According to the BIPPA analysis, per capita power consumption in Bangladesh is 553 kilowatt-hours (kWh), with only Pakistan consuming less.

Besides, BIPPA said that Bangladesh is the only country among its neighbours where domestic customers consume the highest proportion of electricity, around 56 percent.

Industries and commercial customers consume around 39 percent of the total power generated, which is also the second-lowest after Pakistan, according to the analysis.

According to economists and energy experts, higher power generation costs, rapid expansion of power infrastructure and excessive capacity charges have contributed to the subsidy burden.

More than one-third of the government's subsidy allocations in the current budget for fiscal year 2025 have been earmarked solely for the power sector.

The government allocated nearly Tk 40,000 crore in the current national budget to bridge the gap between the power purchase from power plants by the Bangladesh Power Development Board (PDB) and its sale to distributors.

Economist Prof A K Enamul Haque, deputy vice-chancellor at the UCSI University's Bangladesh campus, said the increase in power subsidies is due mainly to corruption.

He said that during the previous Awami League government, many agreements were signed without transparency.

Besides, the authorities used the indemnity act to deal with the power sector and awarded quick rental power plants with excessive capacity payments. This eventually increased power generation costs, he said.

Enamul, also a member of the White Paper Committee on the State of Bangladesh Economy, said the power sector was a major source of black money and the government made many wrong decisions, which altogether impacted the economy.

"The sector should be reviewed strategically on how to overcome this situation. We may not get out of some deals due to legal aspects, but we can make a long-term plan to reduce the inflated costs," he said.

Previously, Khondaker Golam Moazzem, research director at the Centre for Policy Dialogue (CPD), told The Daily Star that capacity payments and higher energy prices in the international market made it necessary to allocate higher subsidies for power in FY25.

Even with several hikes in power prices, said the government still needs to subsidise the sector for capacity payments to power plants currently under construction.

Moazzem added that the government could reduce the subsidy burden by retiring inefficient and old power plants and suspending capacity charges when plants are not generating electricity.

Electricity prices increased by 8.5 percent in February of last year and by 5 percent three times in 2023.

BIPPA, representing mostly owners of power plants run by furnace oil, made the presentation on the relevance of those plants.

The power producers said that summer power demand (March to September) may reach 18,232 megawatts (MW), with heavy fuel oil (HFO) based plants possibly required to generate up to 4,149 MW.

The association calculated that while gas-fired plants have a capacity of 10,667 MW, they may only generate up to 6,400 MW, and coal-based plants may generate up to 5,558 MW.

"Even under a conservative scenario where median peak demand is 16,000 MW, HFO-based power plants are relevant as they would be required to produce up to 2,878 MW and will continue to be so," said the analysis presented by Imran Karim, a former president of the organisation.

Currently, there are 5,525 MW of HFO-based power plants, a figure projected to decrease to 4,025 MW by 2030.

The presentation showed that independent power producers are facing payment delays of 120-180 days despite a 30-day payment term in their purchase agreements.
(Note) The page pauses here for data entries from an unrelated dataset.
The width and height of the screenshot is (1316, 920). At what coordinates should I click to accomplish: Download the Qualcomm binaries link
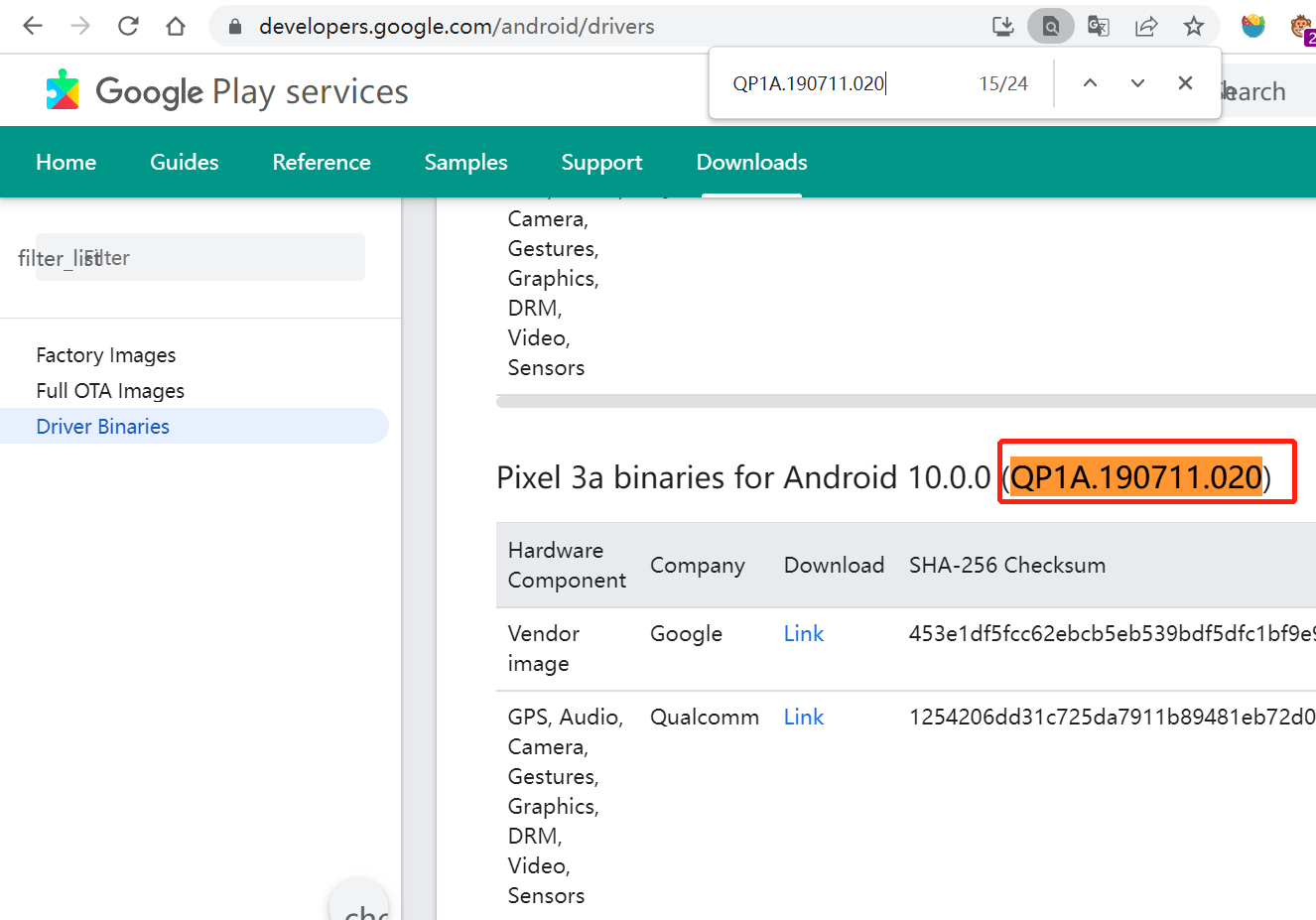(x=803, y=718)
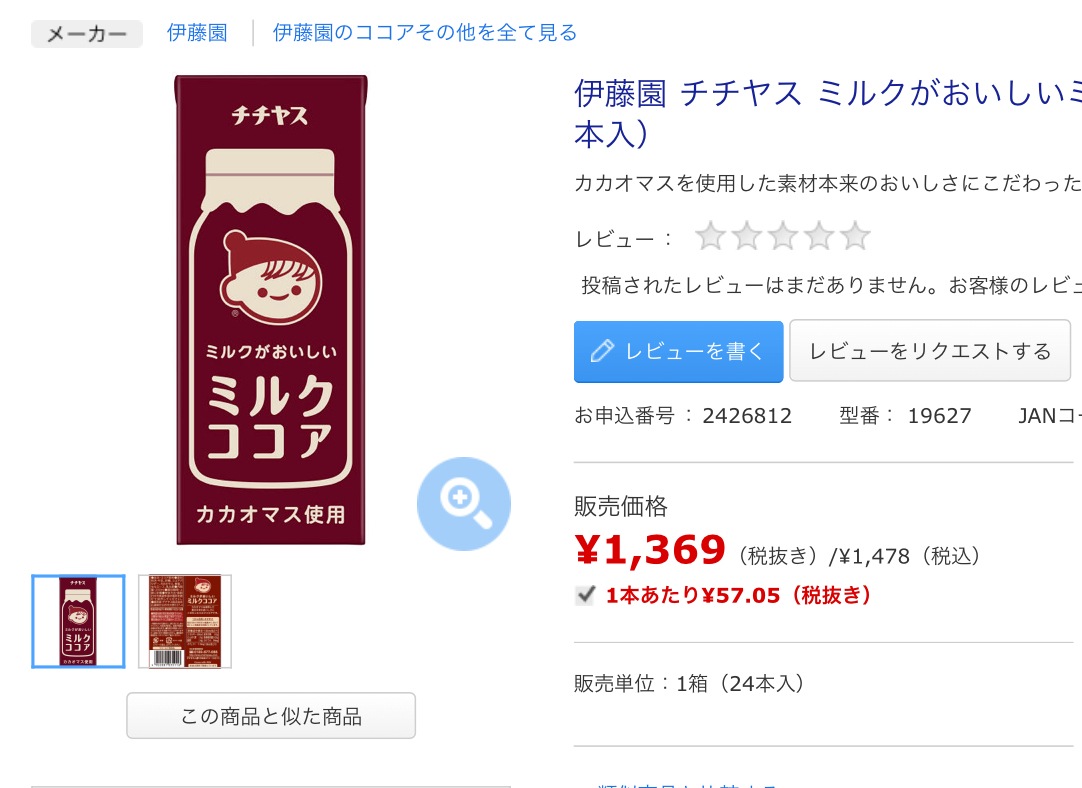Click the first review star
The image size is (1082, 788).
(x=710, y=236)
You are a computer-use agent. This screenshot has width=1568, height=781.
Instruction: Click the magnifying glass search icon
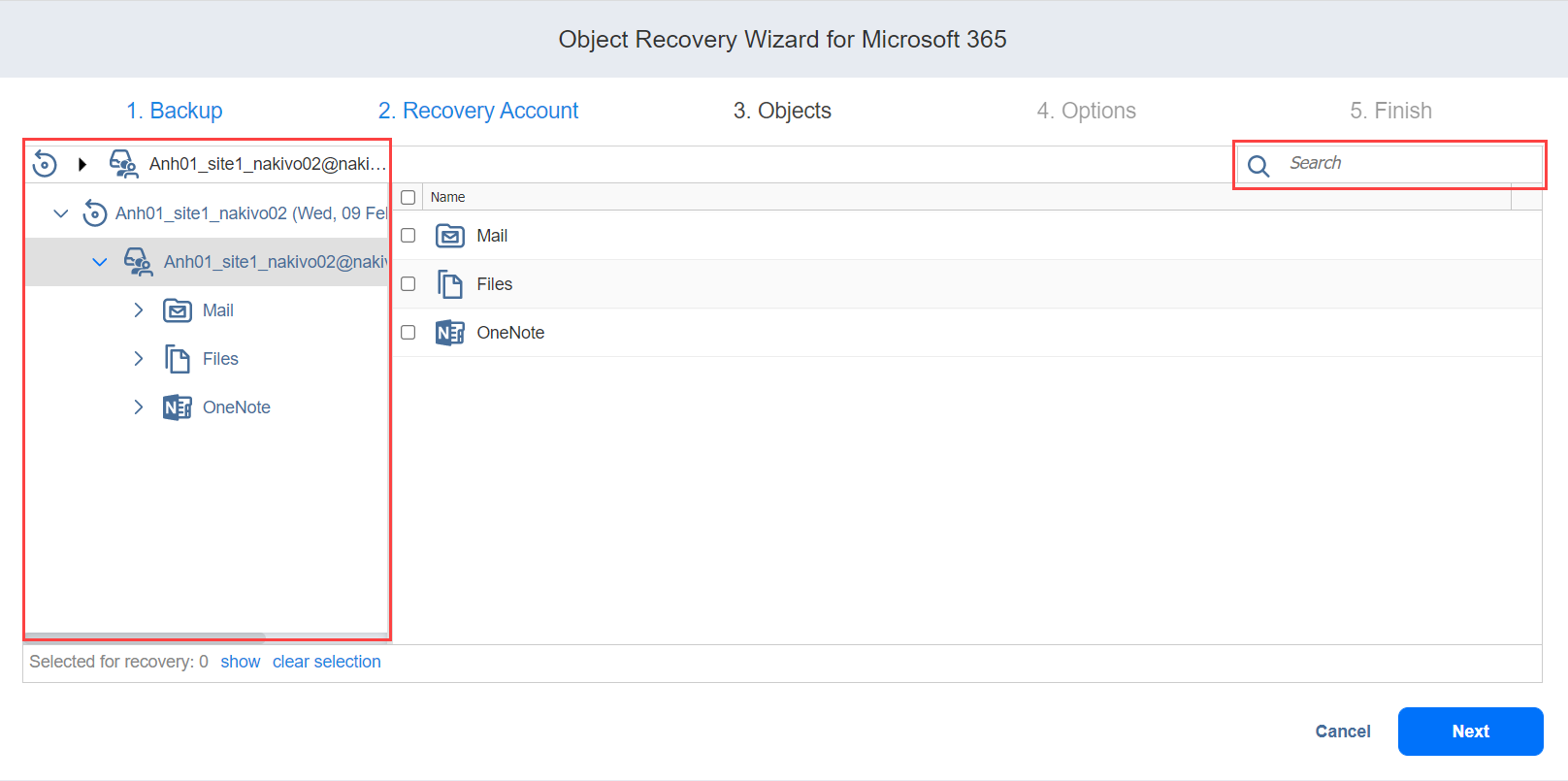(x=1258, y=166)
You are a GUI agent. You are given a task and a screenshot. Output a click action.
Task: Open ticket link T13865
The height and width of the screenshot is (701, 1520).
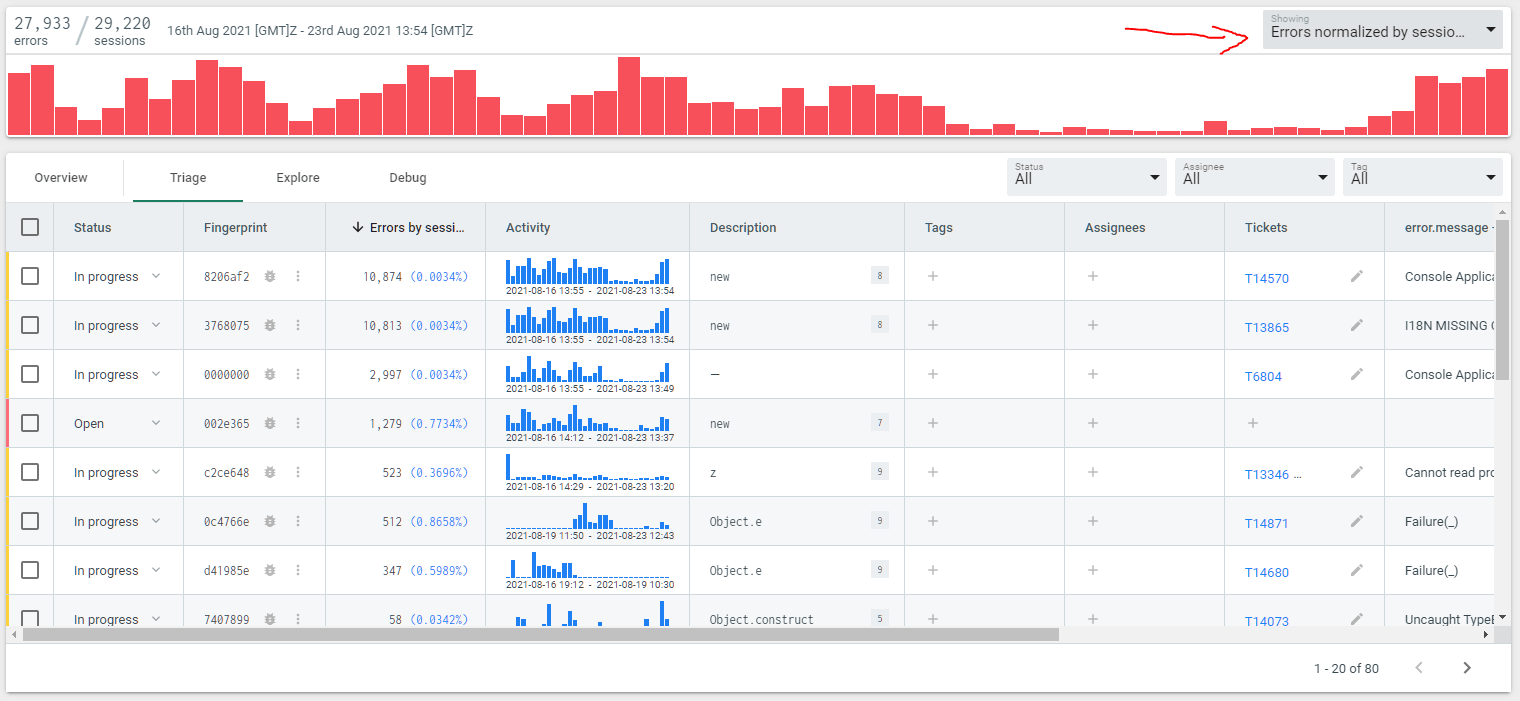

These delays have forced companies to borrow additional working capital, incurring an extra Tk 3,200 crore in interest costs.

Moreover, foreign currency shortages have hindered companies' ability to open letters of credit (LCs) for fuel imports, forcing them to operate below capacity.

According to PDB officials, PDB has now been struggling to pay the overdue payments to the power plants.

The power plants have outstanding dues of around Tk 21,000 crore, with around Tk 9,000 crore under the BIPPA.

Adviser to the Ministry of Power, Energy and Mineral Resources Muhammad Fouzul Kabir Khan, Power Division Secretary Farzana Mamtaz, PDB Chairman Md Rezaul Karim, incumbent president of BIPPA David Hasanat and members joined the meeting.